這一點上,其實受到姜庶的影響,裴夏有一個錯誤的認知。
外州果漢,在秦州底層的窮苦百姓看來,的確是引渡孩子去過好日子的過江菩薩。
但在諸位軍閥眼中,卻是極其討嫌的蒼蠅。
原因也很簡單,秦州之所以強大,是因為龍鼎碎裂后有地氣的存在,使得秦人在本土戰力彪悍。
這就必然引出一個前提,那就是禁止秦人大規模逃荒。
二十年來,這始終是邊境軍閥不敢松懈的要務,秦人想要出境絕非易事。
好在這一點上,相鄰外州也比較配合,畢竟秦人千萬,這要是放開了逃荒,誰能吃得消?
這名江城弟子提著自己手里浸了油的麻繩長鞭,戳到瞿英臉側,撥開了他的兜帽,想到山上最近下了命令,要留心可疑人物。
他多問了一句:“來船司何事?”
瞿英適時拿出幾分討好的笑容:“來采買補給。

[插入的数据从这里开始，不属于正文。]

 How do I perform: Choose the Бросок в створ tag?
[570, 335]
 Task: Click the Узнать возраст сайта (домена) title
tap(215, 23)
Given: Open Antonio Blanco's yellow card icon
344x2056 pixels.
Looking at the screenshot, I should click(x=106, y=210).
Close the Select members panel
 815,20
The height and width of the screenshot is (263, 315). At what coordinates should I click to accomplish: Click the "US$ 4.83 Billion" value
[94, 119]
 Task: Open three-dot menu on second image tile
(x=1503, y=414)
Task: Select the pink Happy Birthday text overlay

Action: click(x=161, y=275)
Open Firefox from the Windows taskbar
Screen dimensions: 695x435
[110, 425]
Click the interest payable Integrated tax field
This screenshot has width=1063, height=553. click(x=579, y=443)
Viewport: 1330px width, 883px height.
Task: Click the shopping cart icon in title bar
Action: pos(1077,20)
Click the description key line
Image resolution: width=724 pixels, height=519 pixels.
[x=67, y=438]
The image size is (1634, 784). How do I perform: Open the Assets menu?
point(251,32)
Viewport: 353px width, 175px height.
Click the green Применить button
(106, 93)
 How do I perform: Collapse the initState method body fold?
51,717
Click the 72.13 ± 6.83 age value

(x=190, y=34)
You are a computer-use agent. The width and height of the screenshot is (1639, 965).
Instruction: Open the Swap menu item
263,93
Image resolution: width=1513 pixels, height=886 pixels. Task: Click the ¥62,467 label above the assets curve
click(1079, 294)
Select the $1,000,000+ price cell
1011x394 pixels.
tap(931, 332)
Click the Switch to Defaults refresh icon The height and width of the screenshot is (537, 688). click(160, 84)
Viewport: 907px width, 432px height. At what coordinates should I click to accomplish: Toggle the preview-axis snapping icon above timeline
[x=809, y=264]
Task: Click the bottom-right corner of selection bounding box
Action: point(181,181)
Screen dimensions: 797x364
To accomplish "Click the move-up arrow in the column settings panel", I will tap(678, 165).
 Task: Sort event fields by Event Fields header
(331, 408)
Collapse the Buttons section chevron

”
“何處來的?”
“西邊。”
“往何處去?”
“易城。”
易城是東秦重鎮,李胥有兵馬駐扎,一般人可去不得。
江城弟子又仔細打量了瞿英兩圈,奈何眼界有限,也看不出什么,只好訕訕地表示:“進去吧。”
瞿英點點頭,禮貌道謝。
然而看著瞿英的背影,這弟子猶豫了一下,還是招呼了一個同門過來,小聲說道:“你去找一下樹長老,就說……”
……
一葉小舟,在蘚河江面上順流飄動。
馮夭坐在船尾,光著一雙如玉的長腿,白皙小巧的蓮足沒在江水中,時不時撥動幾下,也算是推波了。
在女孩屁股邊上,是她手攥著的一根長繩,繩子的彼端好似連著什么東西,也垂在水下。
一個模糊的影子在水底撲騰,艱難地從沖出了水面。
那是個胡子拉碴的中年男人,和很多秦州人一樣,骨架不小,但皮肉單薄。
饒是水性極佳,也嗆了不少的水,浮出水面來,他先是換氣,然后才望向船尾那個少女:“小婊子,你們可知道自己搶的是我蘚河混江龍的船!”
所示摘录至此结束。